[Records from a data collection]
----------

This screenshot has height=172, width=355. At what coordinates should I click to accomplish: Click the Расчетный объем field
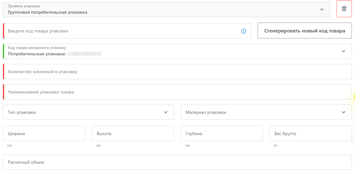coord(177,162)
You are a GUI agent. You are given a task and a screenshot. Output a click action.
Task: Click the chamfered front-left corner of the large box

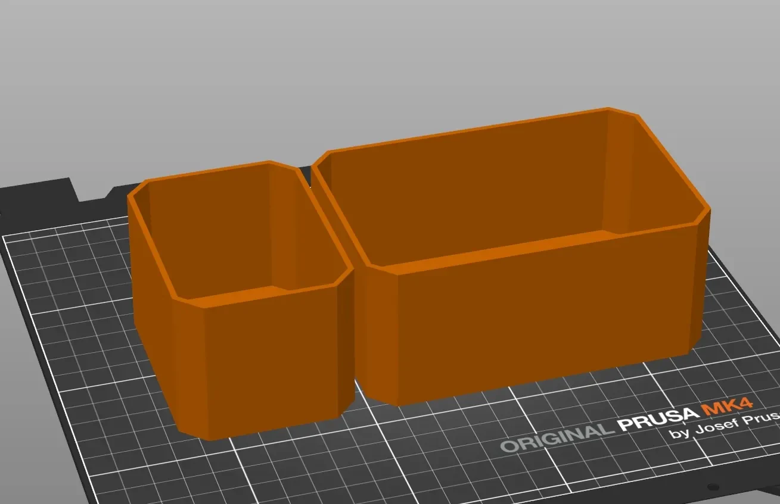[x=381, y=333]
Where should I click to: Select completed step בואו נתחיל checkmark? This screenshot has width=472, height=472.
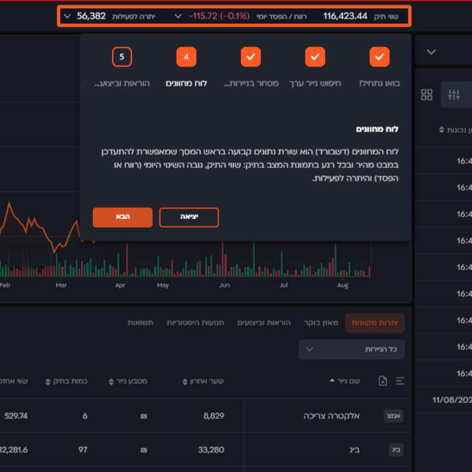379,57
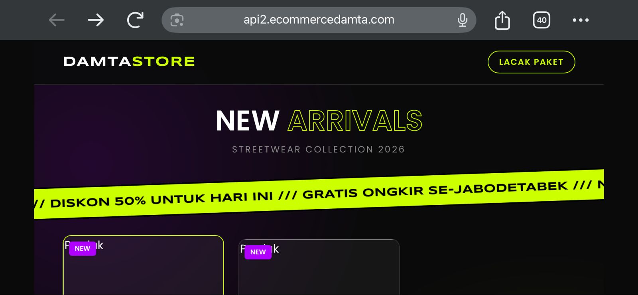The width and height of the screenshot is (638, 295).
Task: Click the NEW ARRIVALS heading
Action: click(319, 121)
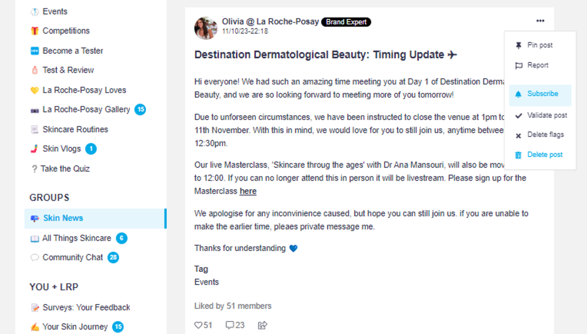Viewport: 587px width, 334px height.
Task: Go to All Things Skincare group
Action: pyautogui.click(x=76, y=238)
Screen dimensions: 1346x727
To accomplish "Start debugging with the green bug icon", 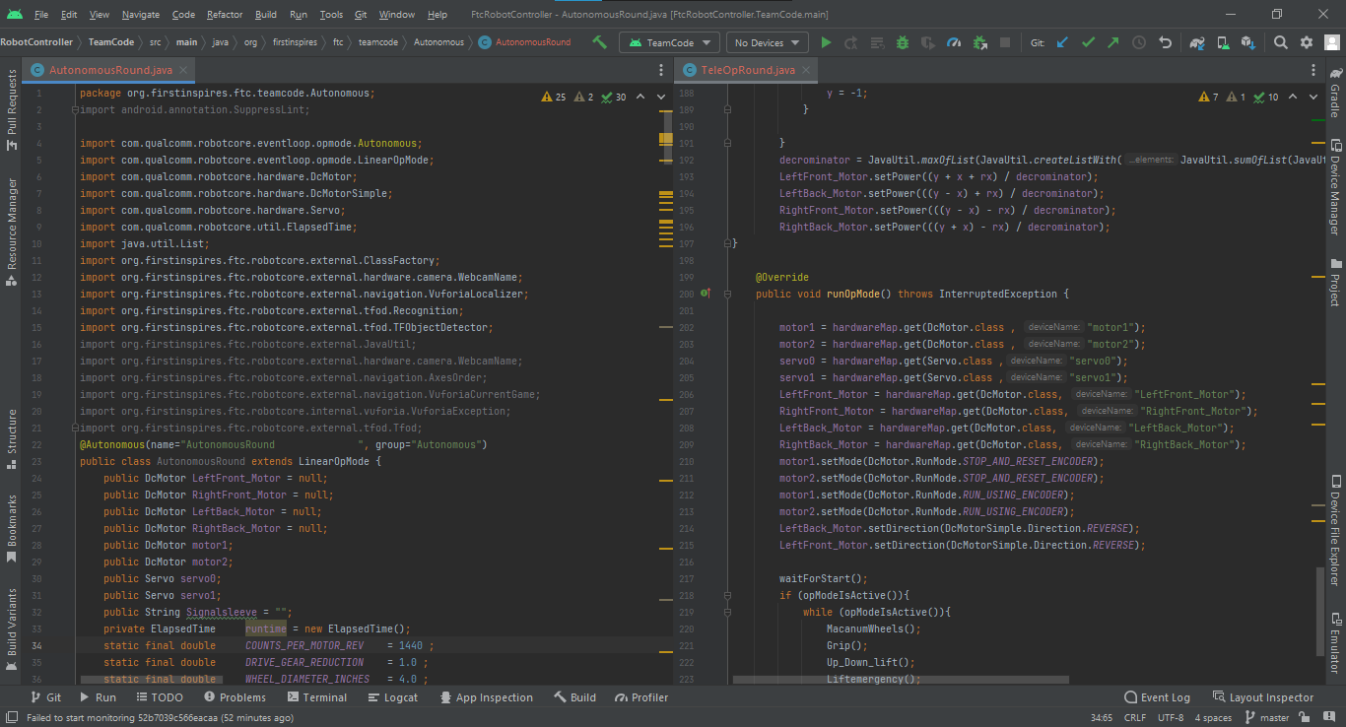I will 903,42.
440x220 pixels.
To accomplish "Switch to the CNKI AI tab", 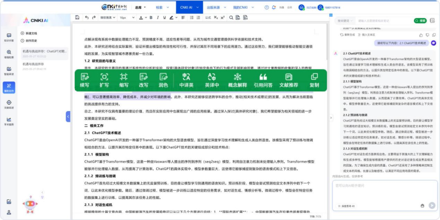I will (x=189, y=7).
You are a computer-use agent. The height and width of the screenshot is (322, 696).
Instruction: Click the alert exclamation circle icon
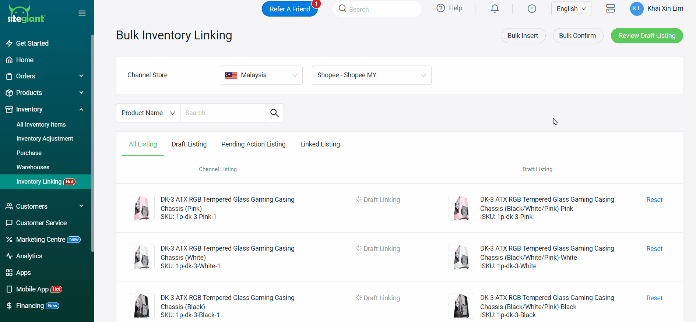531,9
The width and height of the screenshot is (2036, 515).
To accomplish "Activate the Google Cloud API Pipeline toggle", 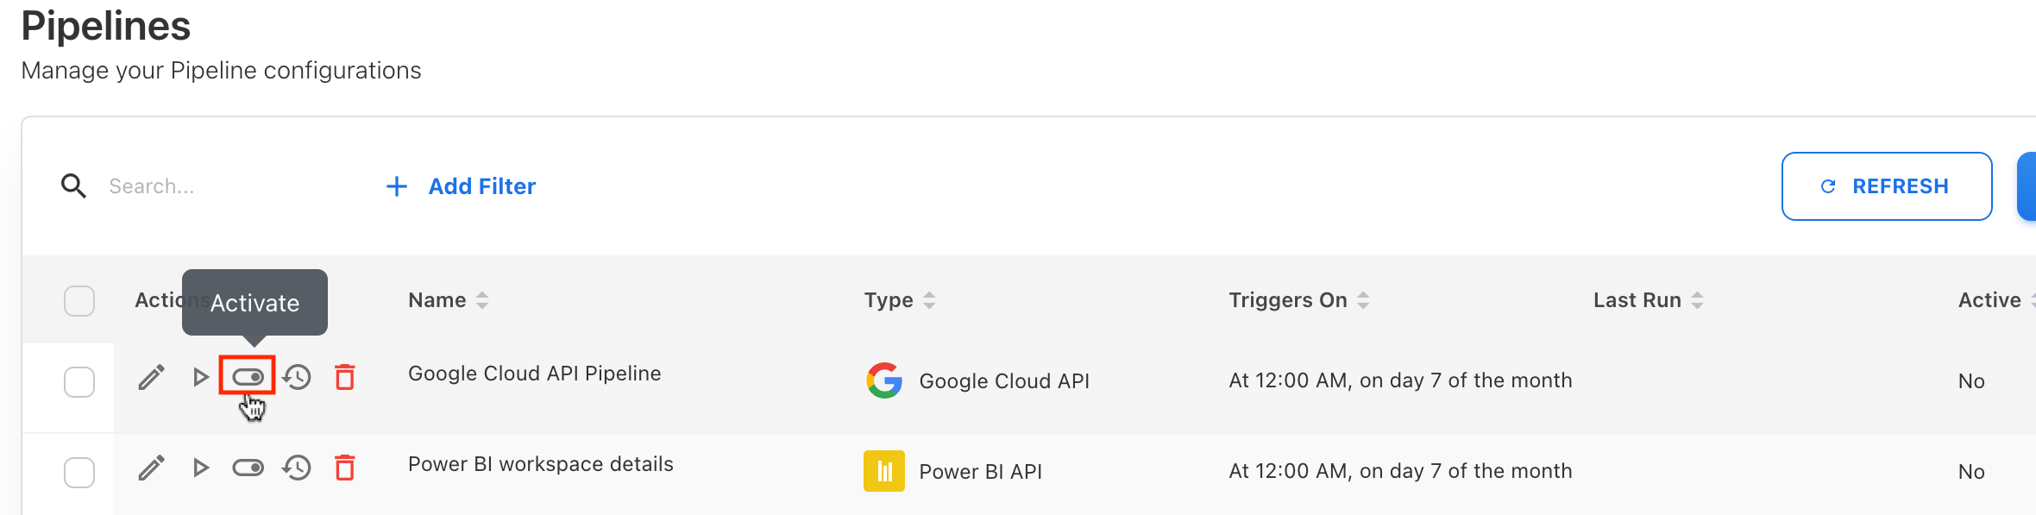I will [248, 377].
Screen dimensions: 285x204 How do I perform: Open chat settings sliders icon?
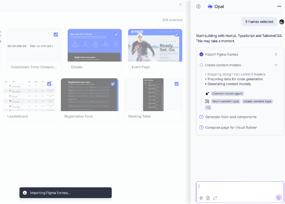click(215, 198)
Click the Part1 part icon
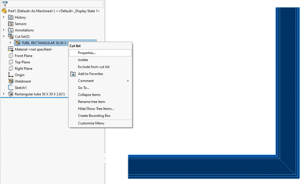 [4, 11]
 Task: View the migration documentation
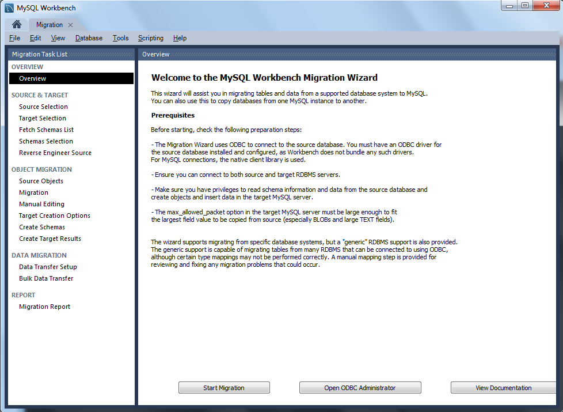pos(503,388)
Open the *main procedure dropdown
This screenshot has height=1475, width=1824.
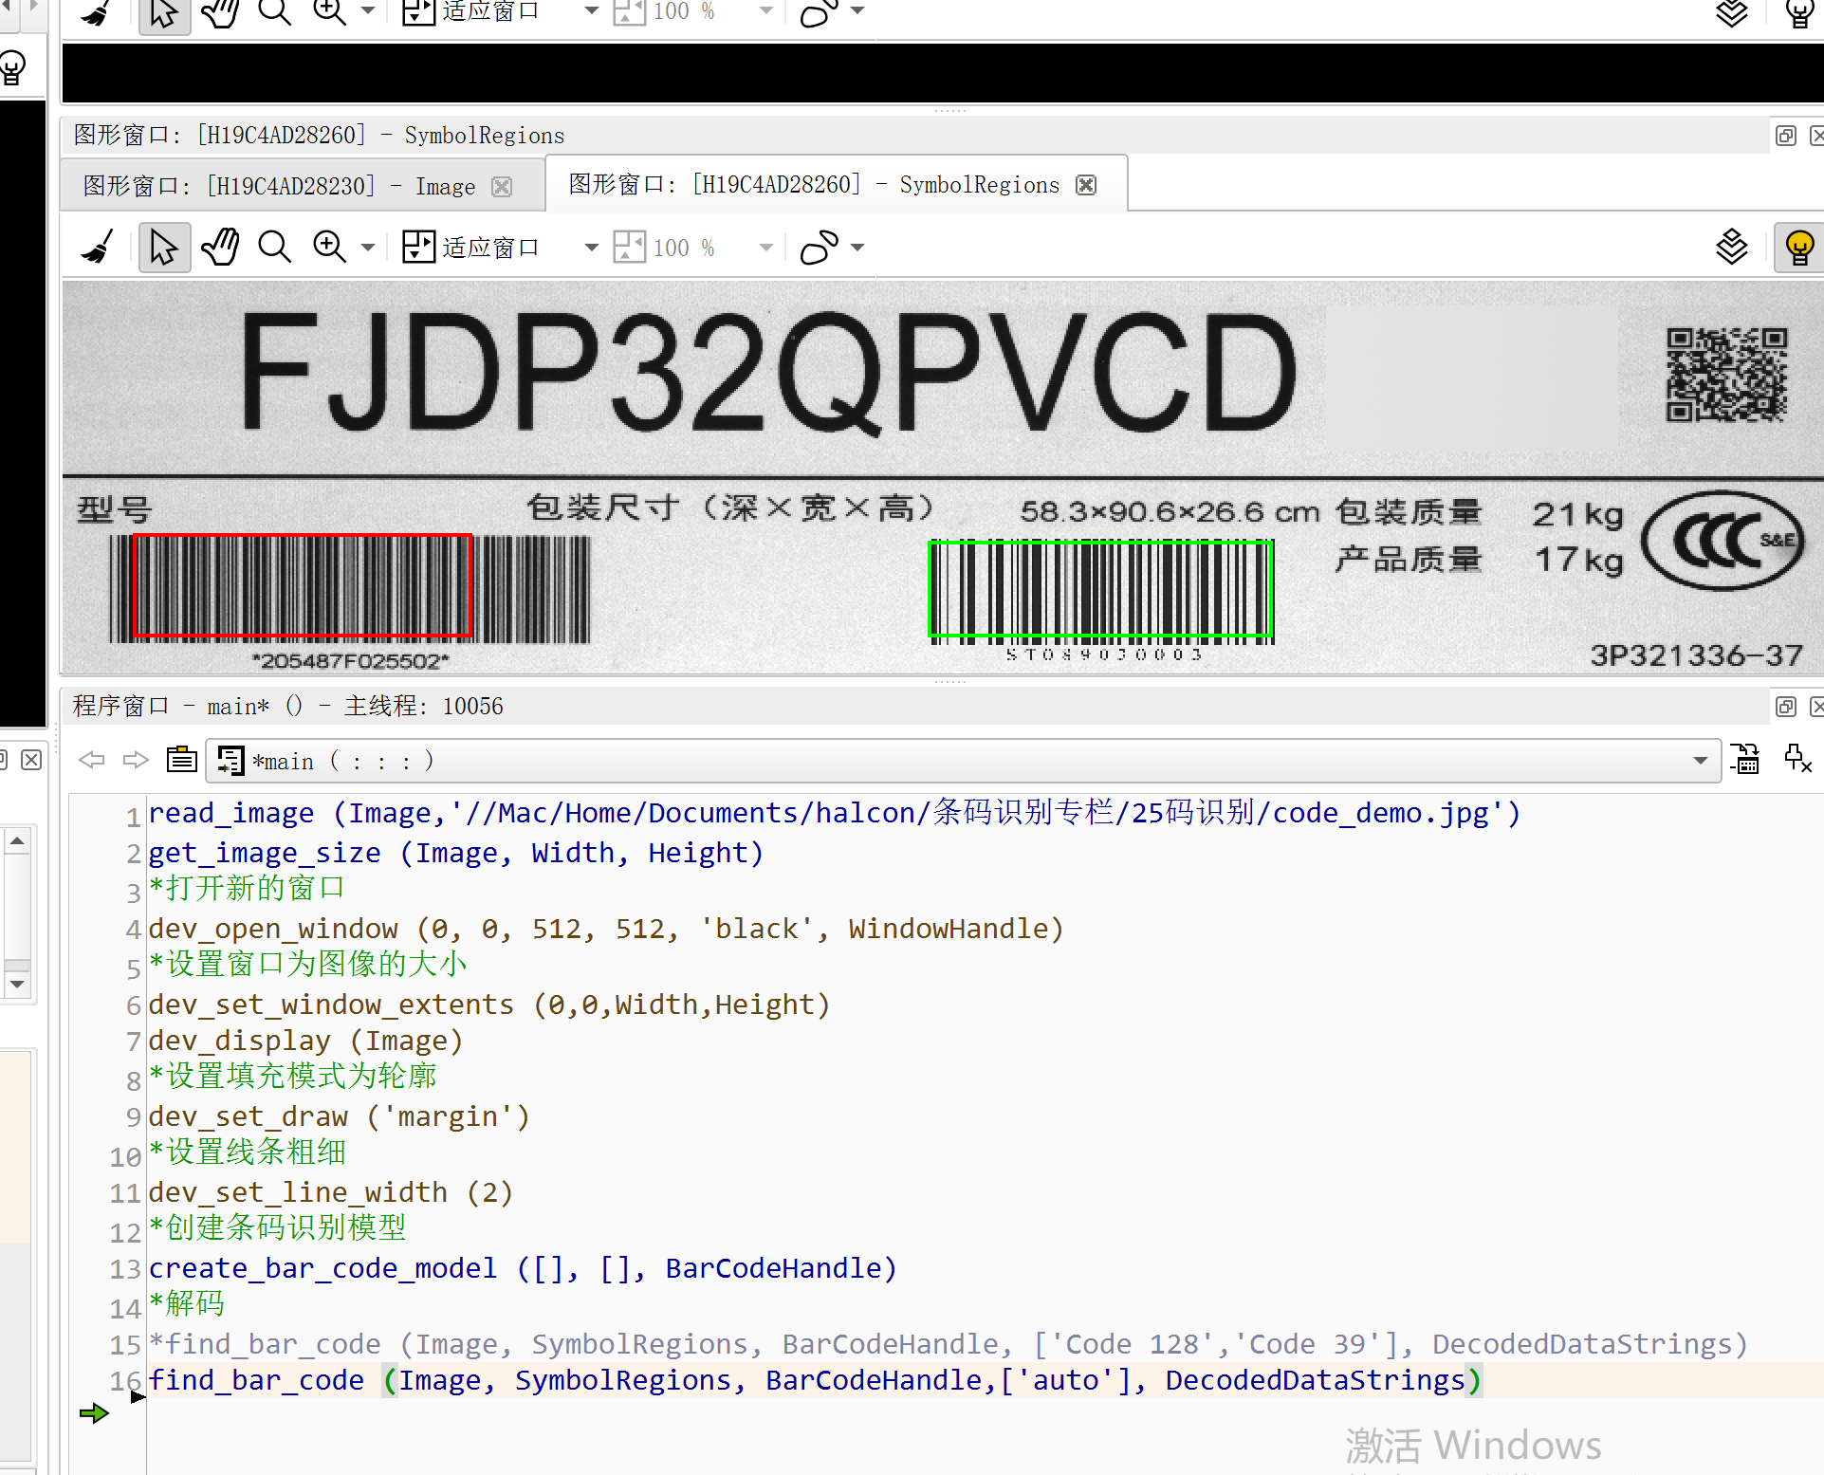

----------

Output, as a numbered list with blank lines omitted, the part of the records that starts with the line containing "Screen dimensions: 285x204" and runs to the end of the records. Leave the pictures out.

1. Screen dimensions: 285x204 How do I perform: Open chat settings sliders icon?
2. click(215, 198)
3. Click the Part1 part icon
4.  [4, 11]
5.  Task: View the migration documentation
6. pos(503,388)
7. Open the *main procedure dropdown
8. This screenshot has height=1475, width=1824.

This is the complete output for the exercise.